Wikisource talk:WikiProject Fast Proofreading

From Wikisource
Jump to navigation Jump to search

Suggestions[edit]

@PseudoSkull -- Hello, I'm an on-again, off-again user here on WS. I have used PG in the past. I experience a lot of frustration here at WS even after many years because I can't find things, can't remember things, and it always feels like I'm having to reinvent the wheel. I am not able to devote a lot of time or energy here, which contributes to my problem of not being able to remember how to do things. (For example, I thought using the at-sign would automatically send you a notification, can't remember how to do that. Ditto my links below with hash marks that don't seem to go automatically to the anchors.)

I think this new project is a GREAT idea. Thank you for starting it.
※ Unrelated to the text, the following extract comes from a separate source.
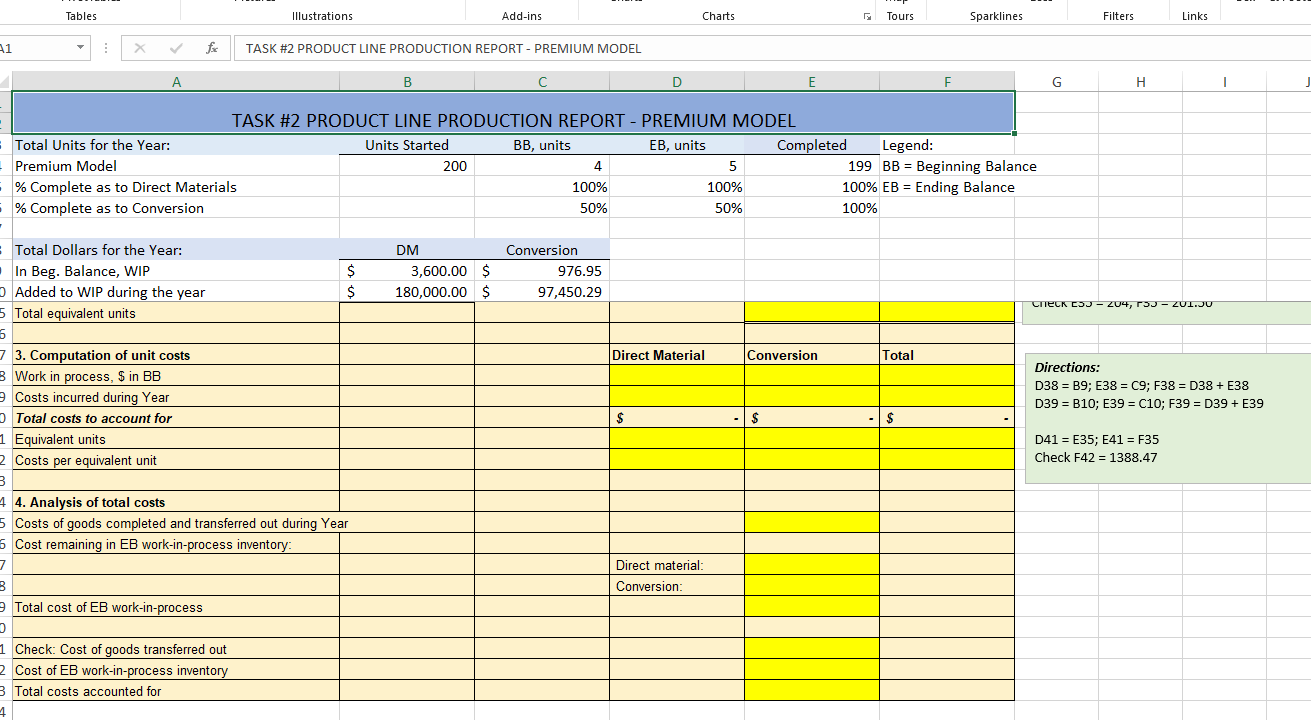
Task: Open the Name Box dropdown arrow
Action: 81,47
Back in 2016 I posted a rant/essay that compared how we do things here at WS compared to how they do them at PG. I listed several specific things we could change or adapt to make things easier for beginners and for casual users who don't know wiki-markup.
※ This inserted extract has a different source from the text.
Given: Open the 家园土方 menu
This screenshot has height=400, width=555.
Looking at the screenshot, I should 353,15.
You can read my essay here: [Comparison to Project Gutenberg Distributed Proofreading]

You can also read a bit about the "Wikisource Mono" font, based on the PGDP's "ugly proofreading font" which I use here at WS on my talk page. I think that it makes basic textual proofreading much, much faster. [WikisourceMono font]

Let me know what you think! Laura1822 (talk) 15:20, 9 October 2021 (UTC)[reply]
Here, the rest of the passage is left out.